5 Simple Exercises That Will Transform Your Body in Just Four Weeks
If you want a perfectly shaped and healthy body and you don’t have time to go in those expensive gyms and buy all these supplements you came to the right place.
The philosophy is that people who, don’t forget that the focus of their goals is themselves and manage to introduce healthier habits into their existing lifestyle without relying too much on outside tools and trends are the people who achieve sustainable progress.
These 5 exercise guarantee you results in less than a month. The best thing is that you can do it from home. In no time you will see improvements in your waistline size and overall body composition.
This program is real and it doesn’t promise you anything impossible. You won’t have 6 pack abs for a period of one month (especially if you have a lot of excess weight), but it will provide you a significant improvement that you will notice.
1. Plank
The plank is one of the most underrated exercises and is the first one you should have in mind when starting this program.
Keeping your body static in this position will build a core of steel, ripped abs and strong shoulders.
First, get into a push-up position and bend your elbows to 90 degrees. After you manage to stretch your body into a straight lane from the head to the feet. Stay in this position until you can without moving your waist or butt.
2. Pushups
There is a reason why push up is the most popular exercise. They actually utilize every major muscle in your body.
Place your body on the floor facing the floor. Place your hands under your shoulders. While keeping your body straight push your whole body up.
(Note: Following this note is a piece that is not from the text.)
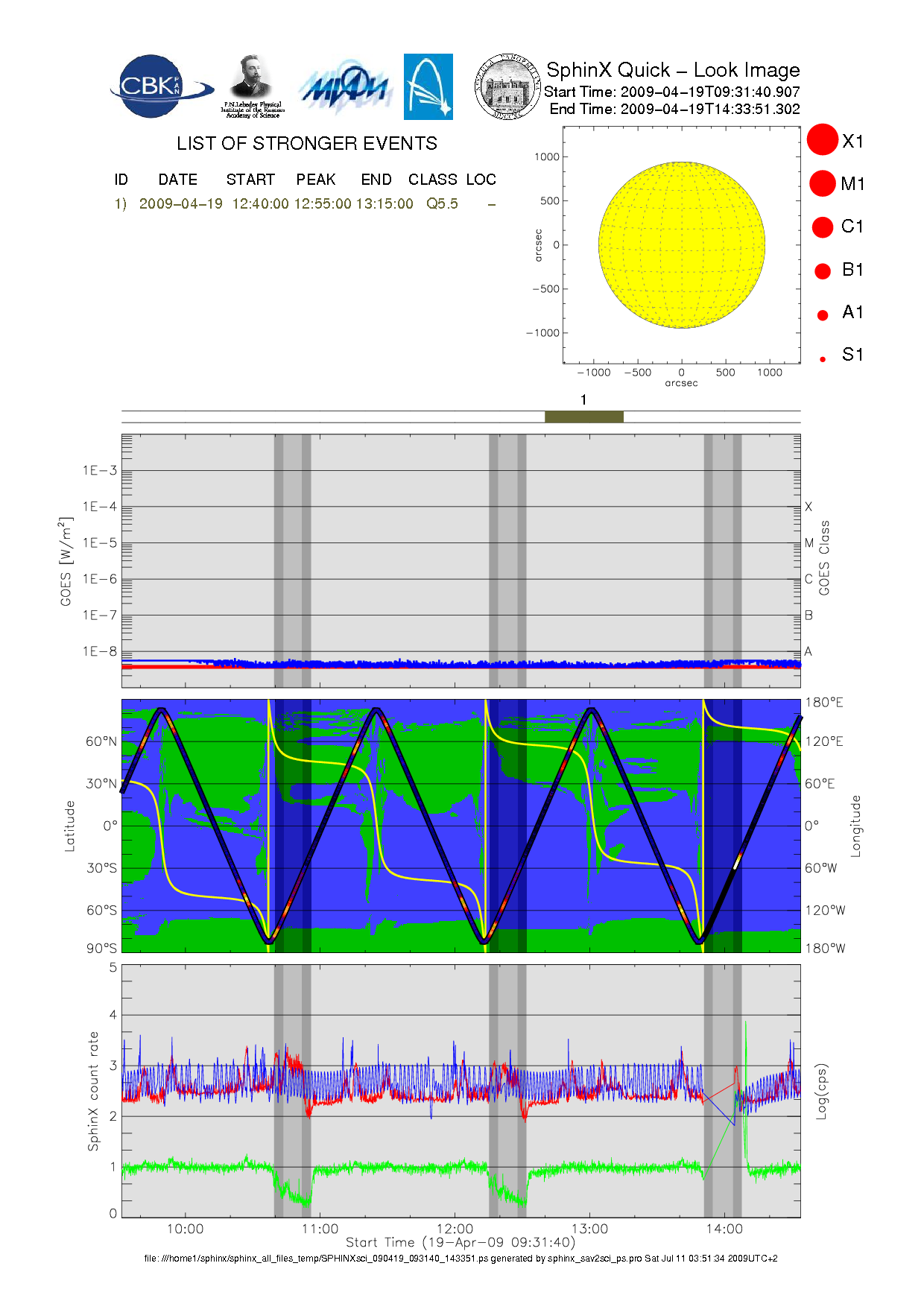
Task: Click the yellow solar disk image
Action: (681, 244)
Then lower your body to the floor without touching it with your chest and repeat.
3. Squats
This exercise will help you build your calves, quads, and hams. Furthermore, squats strengthen the whole core and provide a significant fat burn.
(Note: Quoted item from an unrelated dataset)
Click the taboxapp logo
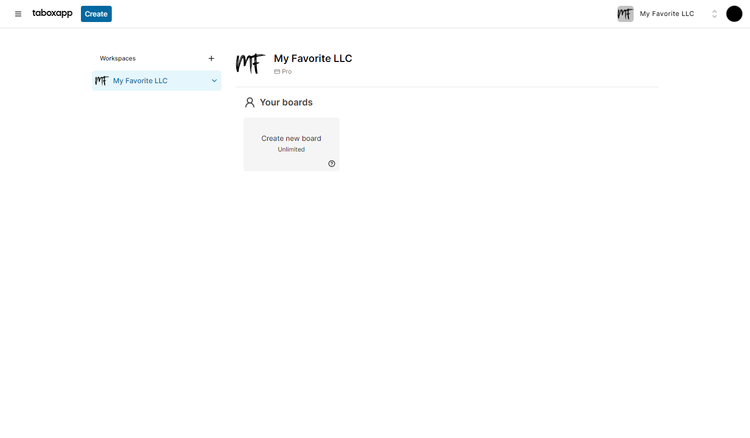The image size is (750, 438). click(x=52, y=14)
Stand straight and spread your arm in front of you, keeping them at a shoulder level. Now make a sit move as there was a chair behind you. Make sure back doesn’t round. If possible your thighs need to reach a position where they’re parallel to the floor. After you stand up, repeat the process.
4. Bird-dog
Make the push-up position but this time put the knees on the floor. Then simultaneously stretch the left leg and the right arm, maintaining the straight. After that, repeat with the right leg left arm.This exercise is good for the lower back and the abs.
5. Lying hip raises
This exercise is perfect for building powerful glutes and hamstrings. Also, it will provide you results in the abs, back and thighs section.
Lie down on the back on the floor with bent knees and flat feet. Extend your arms on the side, Squeeze your glutes and lift your hips up as high as you can.
The four-week plan
The program is divided into two separate workouts:
Workout #1
1 minute Plank
1-minute Pushups
2 minutes Squats
1-minute Bird-dog
1-minute Lying hip raises
1 minute Plank
1-minute Pushups
2 minutes Squats
Between exercises, rest for 10-15 seconds.
Workout #2
3 minutes Plank
3 minutes Bird-dog
3 minutes Lying hip raises
1-minute Pushups
Between exercises, rest for 10-15 seconds.
* Do the exercises 6 times per week and have on rest day
WEEK 1
Day 1 – Workout #1
Day 2 – Workout #2
Day 3 – Workout #1
Day 4 – Workout #2
Day 5 – Workout #1
Day 6 – Workout #2
Day 7 – rest
WEEK 2
Day 1 – Workout #2
Day 2 – Workout #1
Day 3 – Workout #2
Day 4 – Workout #1
Day 5 – Workout #2
Day 6 – Workout #1
Day 7 – rest
After you finish with the 2-week exercise starts all over again. While you on this program practice a healthy diet and drink a lot of fluids.